Dataset rows:
Start
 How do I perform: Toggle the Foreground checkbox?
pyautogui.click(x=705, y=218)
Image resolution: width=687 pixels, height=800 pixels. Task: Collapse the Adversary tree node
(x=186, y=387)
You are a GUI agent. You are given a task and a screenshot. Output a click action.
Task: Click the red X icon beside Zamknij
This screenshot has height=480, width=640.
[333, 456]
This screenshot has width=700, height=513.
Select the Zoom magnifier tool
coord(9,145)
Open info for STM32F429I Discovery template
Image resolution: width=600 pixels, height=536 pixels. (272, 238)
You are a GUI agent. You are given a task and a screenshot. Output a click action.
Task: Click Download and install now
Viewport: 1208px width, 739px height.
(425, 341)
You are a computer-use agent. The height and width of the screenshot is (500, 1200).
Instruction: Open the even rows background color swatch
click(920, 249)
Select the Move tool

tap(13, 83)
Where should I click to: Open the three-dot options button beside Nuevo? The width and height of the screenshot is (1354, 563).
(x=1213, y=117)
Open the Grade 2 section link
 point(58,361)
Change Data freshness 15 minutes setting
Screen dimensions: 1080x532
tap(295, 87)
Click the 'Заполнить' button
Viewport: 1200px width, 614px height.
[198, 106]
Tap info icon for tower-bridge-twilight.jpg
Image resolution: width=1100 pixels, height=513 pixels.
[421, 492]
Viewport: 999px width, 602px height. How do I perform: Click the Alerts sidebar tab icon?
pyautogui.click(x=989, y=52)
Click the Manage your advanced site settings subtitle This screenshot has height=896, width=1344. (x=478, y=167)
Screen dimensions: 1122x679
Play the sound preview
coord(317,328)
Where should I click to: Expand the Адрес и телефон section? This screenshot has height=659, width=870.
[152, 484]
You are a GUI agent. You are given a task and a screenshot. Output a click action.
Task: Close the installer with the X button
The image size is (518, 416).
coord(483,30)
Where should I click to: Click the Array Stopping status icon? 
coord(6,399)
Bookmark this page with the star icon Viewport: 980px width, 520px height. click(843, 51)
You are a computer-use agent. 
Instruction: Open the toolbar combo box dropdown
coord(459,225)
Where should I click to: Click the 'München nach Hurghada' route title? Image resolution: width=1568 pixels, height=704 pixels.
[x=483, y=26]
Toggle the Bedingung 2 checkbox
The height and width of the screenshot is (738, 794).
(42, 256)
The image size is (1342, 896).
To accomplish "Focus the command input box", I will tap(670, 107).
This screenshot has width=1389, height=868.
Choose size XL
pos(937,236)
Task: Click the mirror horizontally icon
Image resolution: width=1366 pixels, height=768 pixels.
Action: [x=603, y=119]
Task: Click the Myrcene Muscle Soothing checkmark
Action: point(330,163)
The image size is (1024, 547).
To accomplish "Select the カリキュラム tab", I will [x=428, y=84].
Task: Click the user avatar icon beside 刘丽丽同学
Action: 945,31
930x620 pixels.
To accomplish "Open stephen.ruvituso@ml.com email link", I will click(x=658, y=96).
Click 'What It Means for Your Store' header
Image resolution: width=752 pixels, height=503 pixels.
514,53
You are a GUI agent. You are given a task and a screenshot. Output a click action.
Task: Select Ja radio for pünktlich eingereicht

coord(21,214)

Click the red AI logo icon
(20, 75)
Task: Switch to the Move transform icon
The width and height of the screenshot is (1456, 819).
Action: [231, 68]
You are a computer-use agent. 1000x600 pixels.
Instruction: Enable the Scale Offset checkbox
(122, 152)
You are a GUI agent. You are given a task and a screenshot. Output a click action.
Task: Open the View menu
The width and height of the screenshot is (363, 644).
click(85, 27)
End
**WRITTEN REQUEST:** Write out the lines unchanged, from the first line up to and including the line containing "Click the Manage".

**ANSWER FOR THE TASK:**
 How do I perform: Toggle the Foreground checkbox?
pyautogui.click(x=705, y=218)
Image resolution: width=687 pixels, height=800 pixels. Task: Collapse the Adversary tree node
(x=186, y=387)
You are a GUI agent. You are given a task and a screenshot. Output a click action.
Task: Click the red X icon beside Zamknij
This screenshot has height=480, width=640.
[333, 456]
This screenshot has width=700, height=513.
Select the Zoom magnifier tool
coord(9,145)
Open info for STM32F429I Discovery template
Image resolution: width=600 pixels, height=536 pixels. (272, 238)
You are a GUI agent. You are given a task and a screenshot. Output a click action.
Task: Click Download and install now
Viewport: 1208px width, 739px height.
(425, 341)
You are a computer-use agent. The height and width of the screenshot is (500, 1200).
Instruction: Open the even rows background color swatch
click(920, 249)
Select the Move tool

tap(13, 83)
Where should I click to: Open the three-dot options button beside Nuevo? The width and height of the screenshot is (1354, 563).
(x=1213, y=117)
Open the Grade 2 section link
 point(58,361)
Change Data freshness 15 minutes setting
Screen dimensions: 1080x532
tap(295, 87)
Click the 'Заполнить' button
Viewport: 1200px width, 614px height.
[198, 106]
Tap info icon for tower-bridge-twilight.jpg
Image resolution: width=1100 pixels, height=513 pixels.
[421, 492]
Viewport: 999px width, 602px height. How do I perform: Click the Alerts sidebar tab icon?
pyautogui.click(x=989, y=52)
Click the Manage your advanced site settings subtitle This screenshot has height=896, width=1344. (x=478, y=167)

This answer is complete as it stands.